● **Your instructions**
Pick out the lines below with "Given" and list them.

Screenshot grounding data
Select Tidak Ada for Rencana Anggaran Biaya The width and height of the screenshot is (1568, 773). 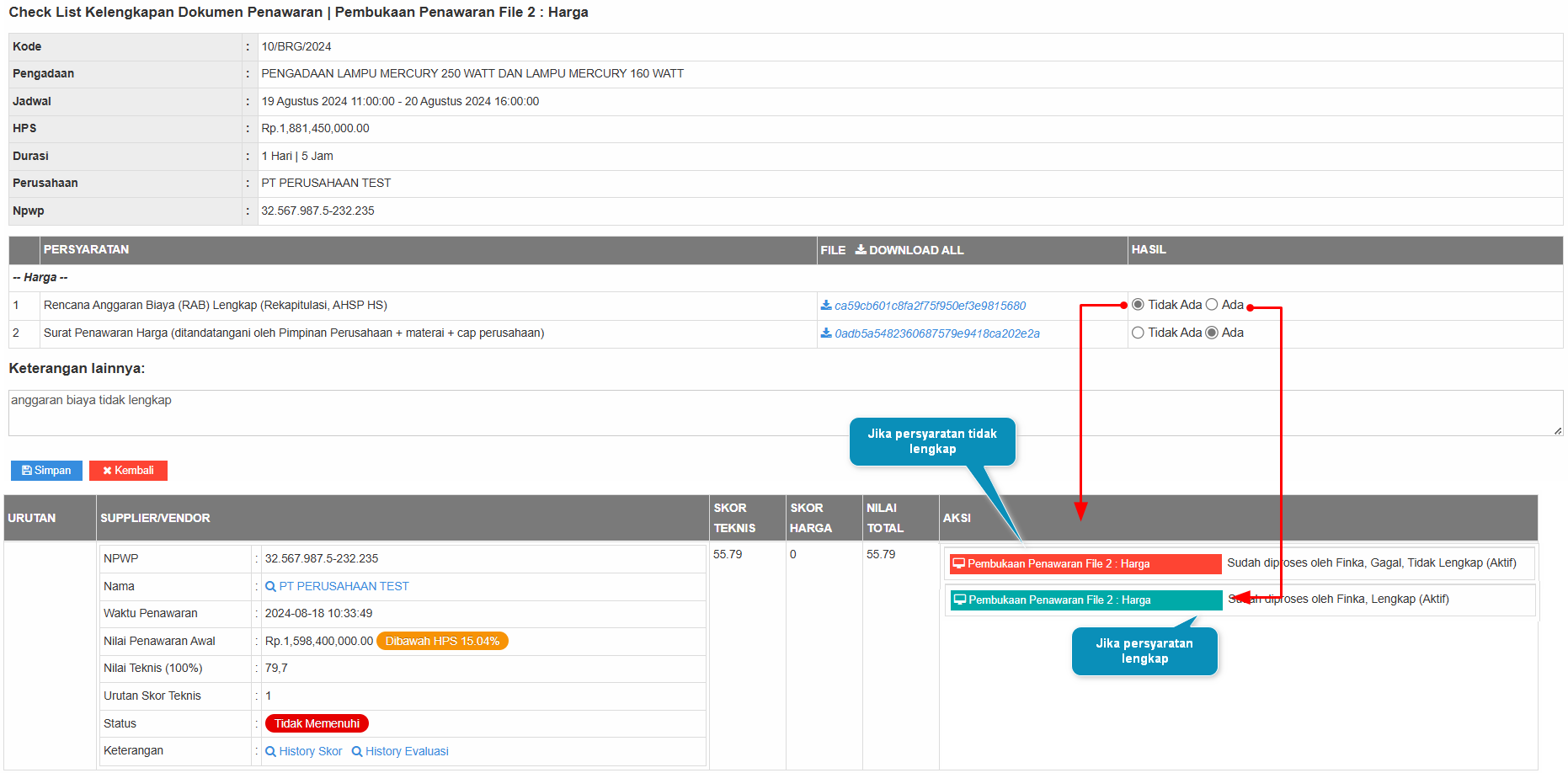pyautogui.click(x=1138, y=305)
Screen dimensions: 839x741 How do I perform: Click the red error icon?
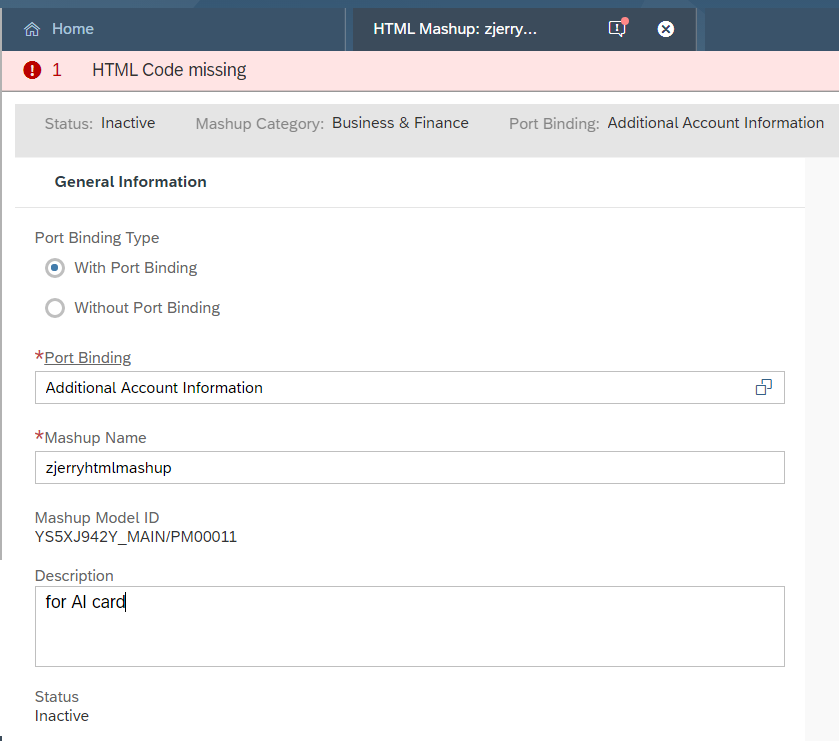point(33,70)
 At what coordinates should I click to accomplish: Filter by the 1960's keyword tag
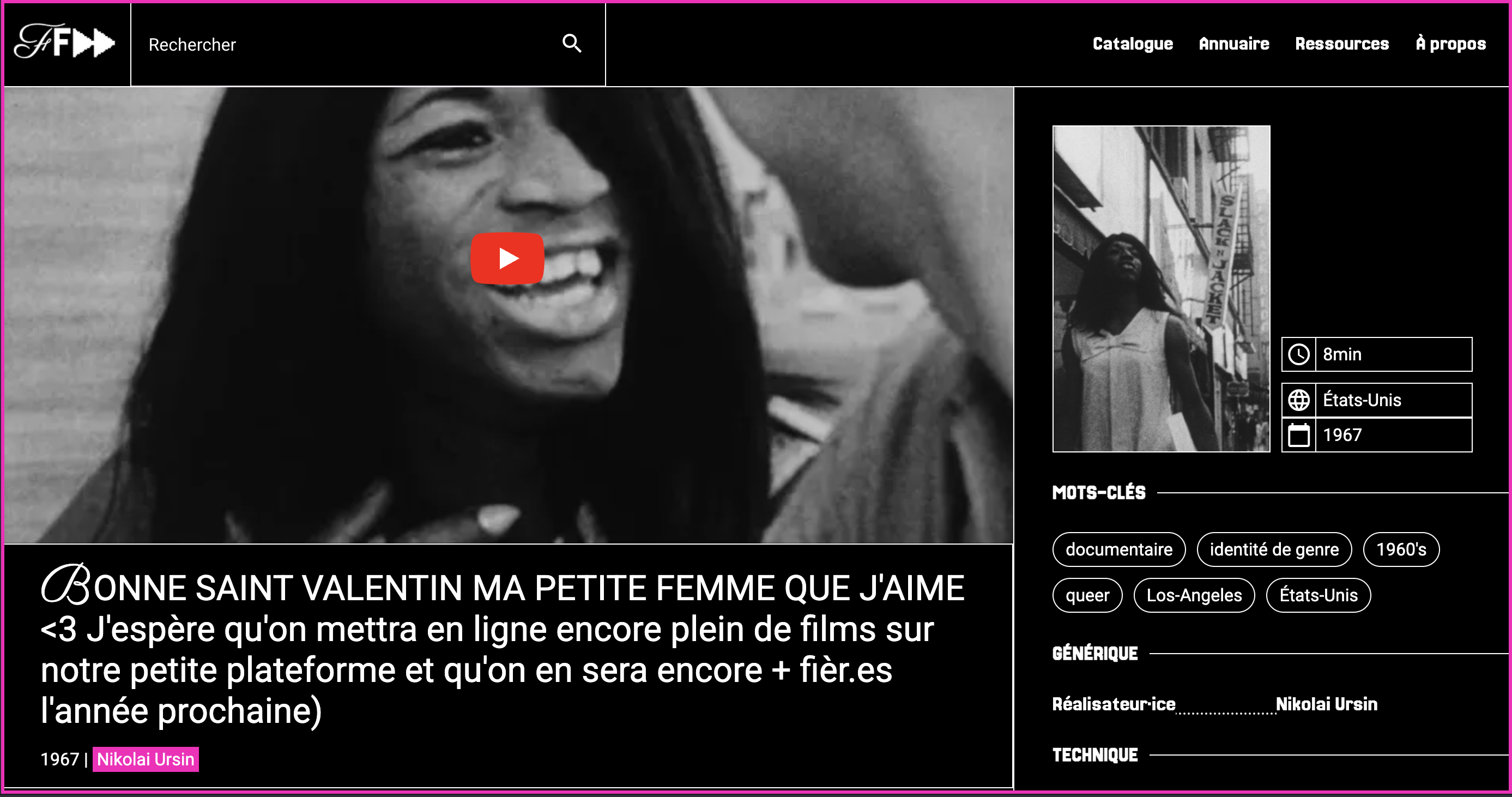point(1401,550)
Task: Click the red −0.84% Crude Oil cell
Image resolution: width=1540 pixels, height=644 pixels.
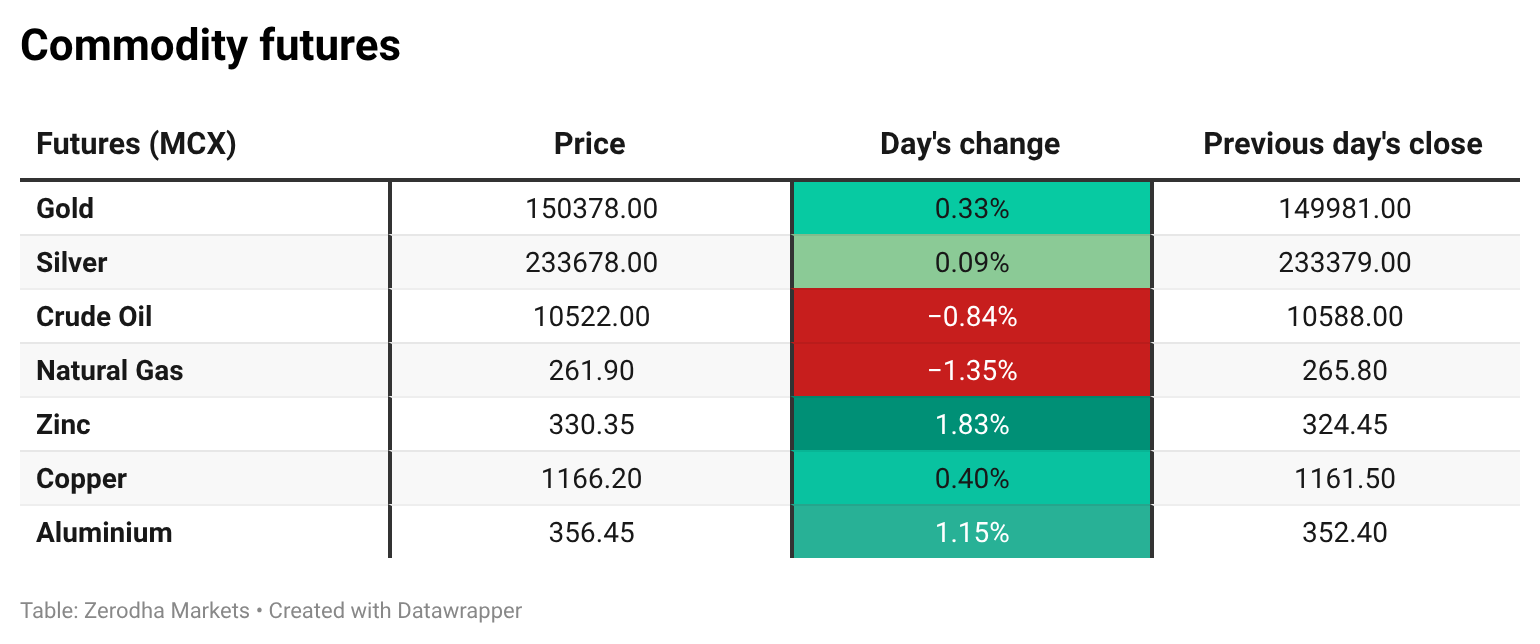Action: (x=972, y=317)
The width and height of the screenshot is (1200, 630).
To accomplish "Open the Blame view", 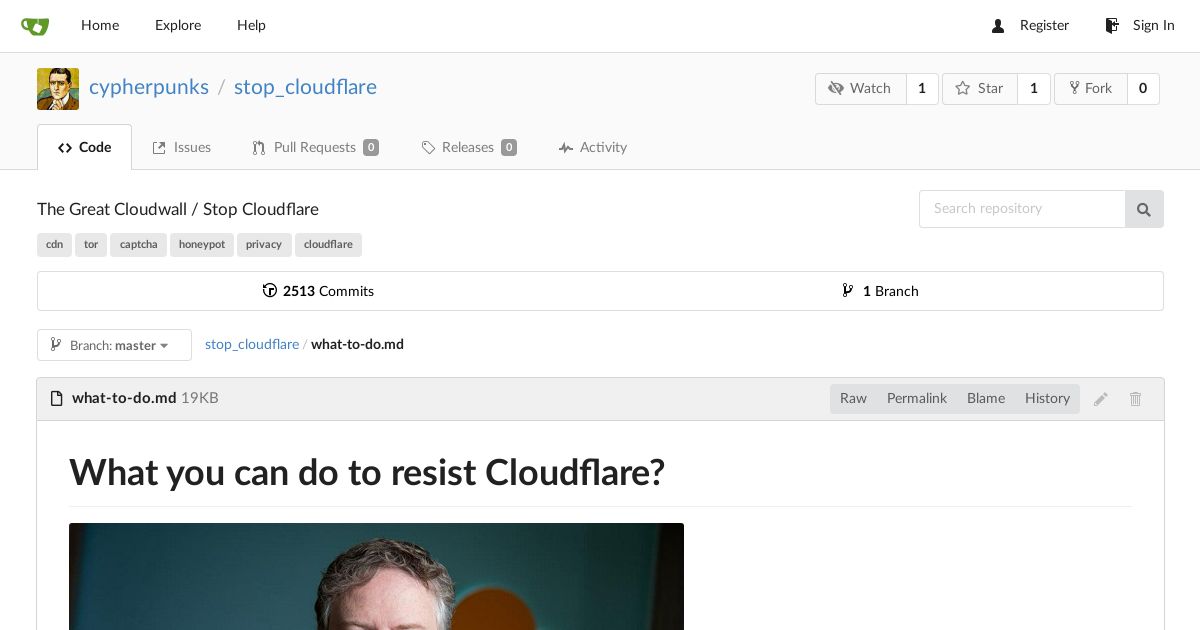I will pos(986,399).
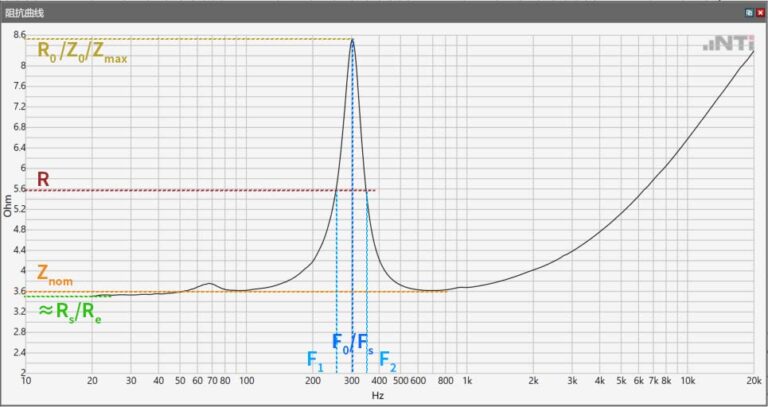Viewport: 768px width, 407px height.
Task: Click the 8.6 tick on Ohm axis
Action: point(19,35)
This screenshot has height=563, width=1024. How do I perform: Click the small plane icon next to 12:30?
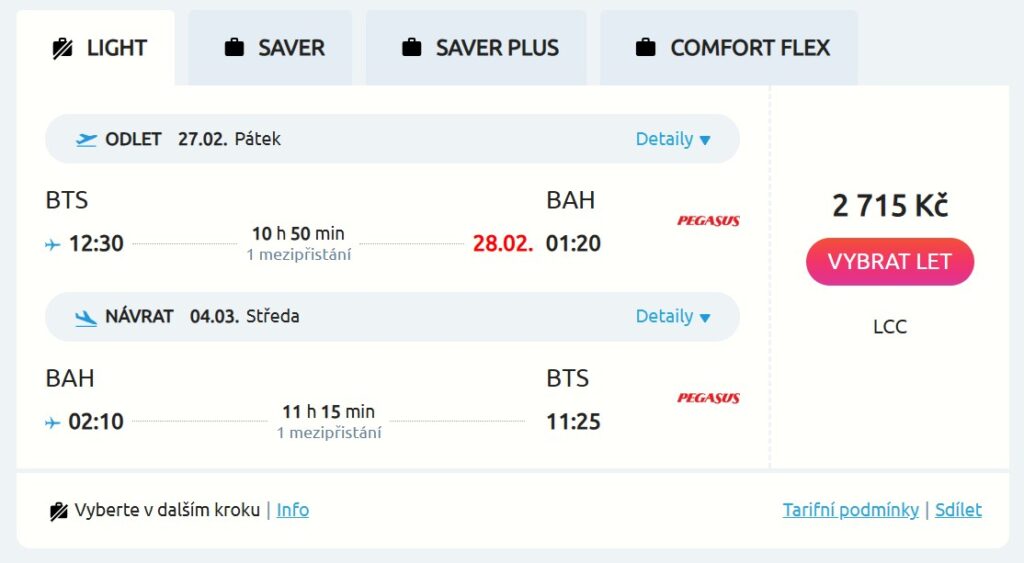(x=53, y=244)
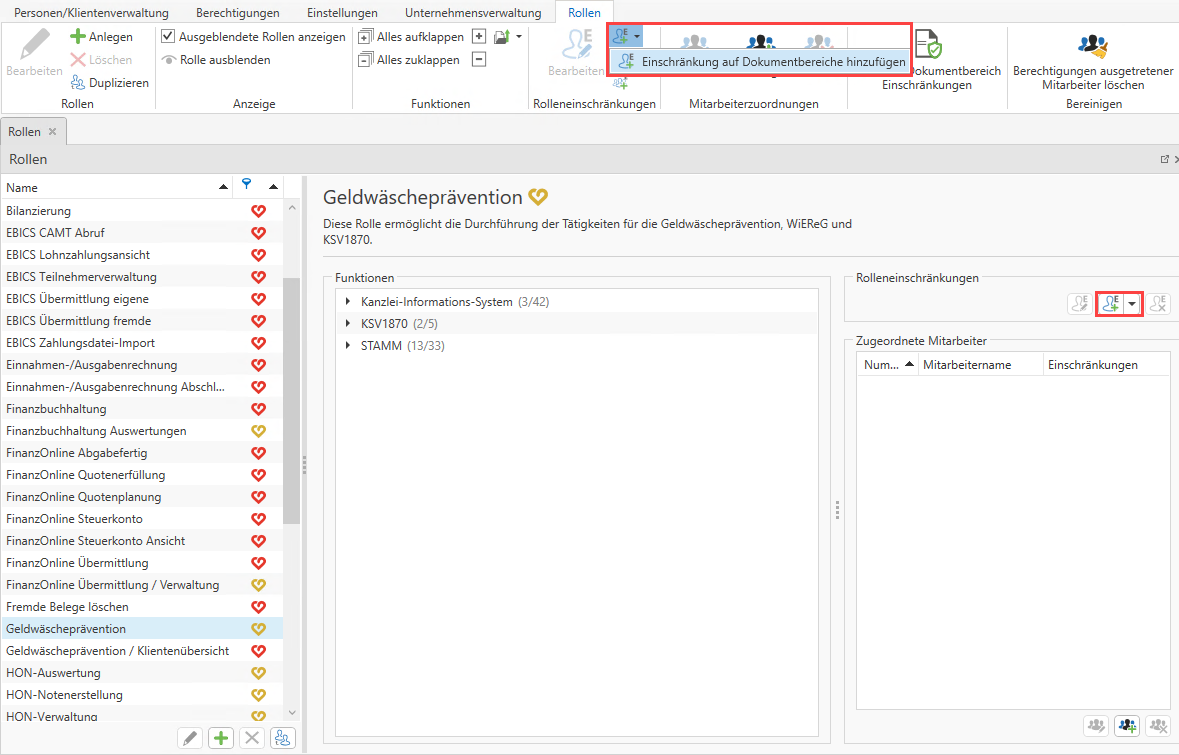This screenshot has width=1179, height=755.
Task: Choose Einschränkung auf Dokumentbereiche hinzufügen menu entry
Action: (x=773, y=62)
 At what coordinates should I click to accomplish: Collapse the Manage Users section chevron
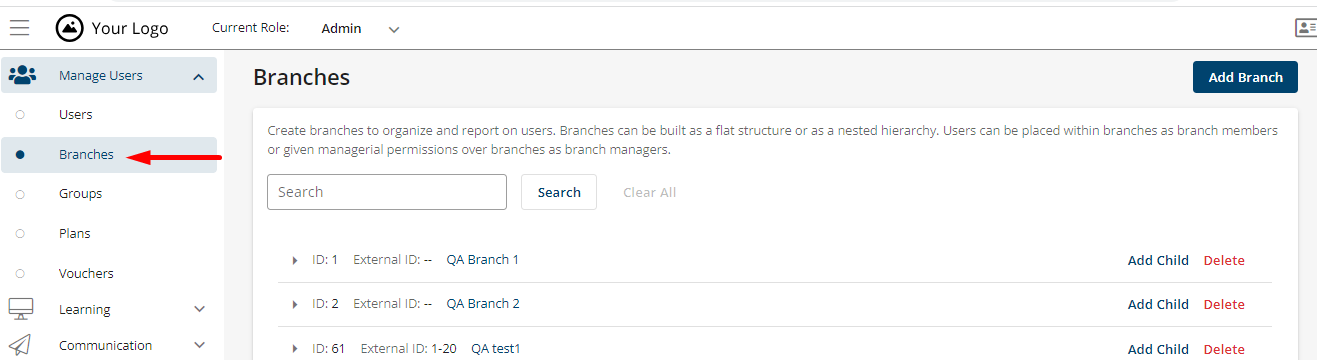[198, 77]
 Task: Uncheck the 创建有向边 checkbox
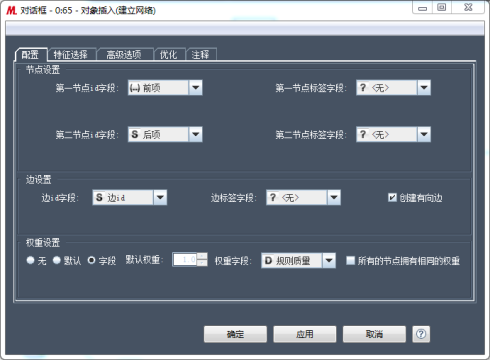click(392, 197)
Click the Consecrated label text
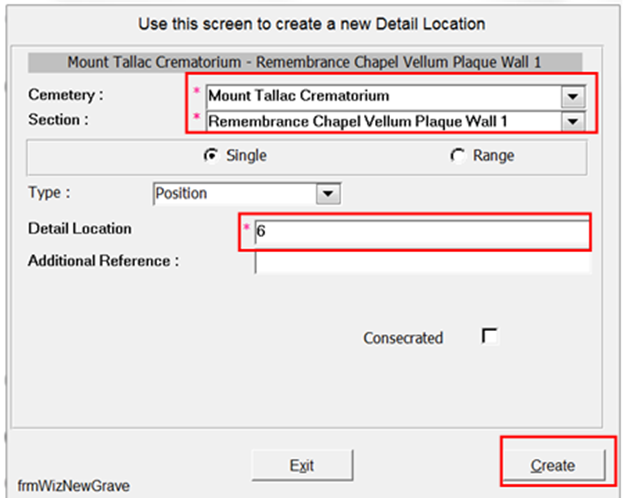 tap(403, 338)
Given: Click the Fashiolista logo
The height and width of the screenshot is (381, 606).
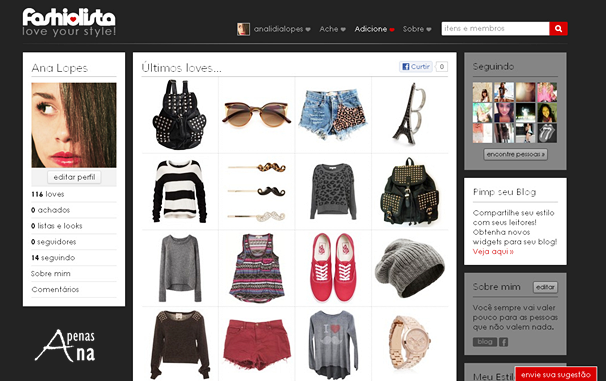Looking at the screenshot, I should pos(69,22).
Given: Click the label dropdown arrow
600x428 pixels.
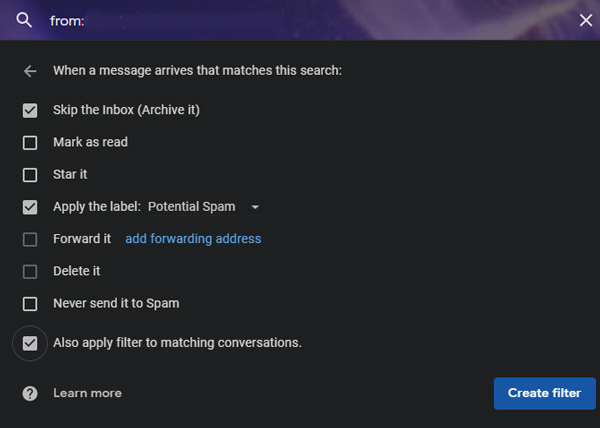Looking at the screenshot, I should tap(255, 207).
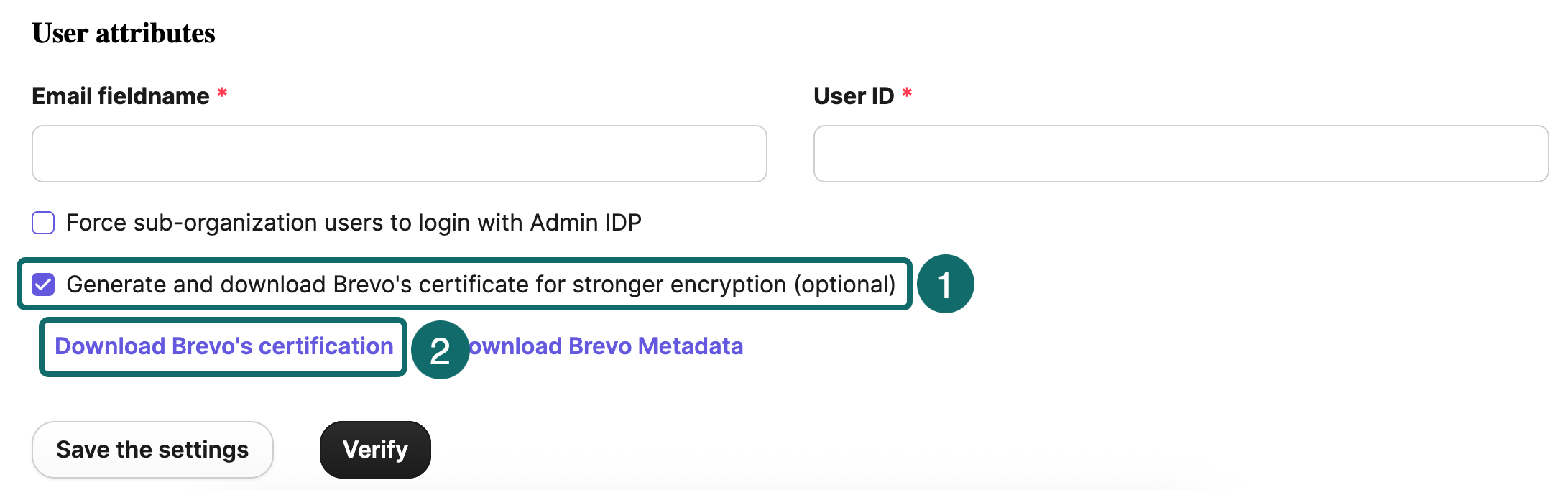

● **Response box**
Given: Click the Fashiolista logo
Given: Click the label dropdown arrow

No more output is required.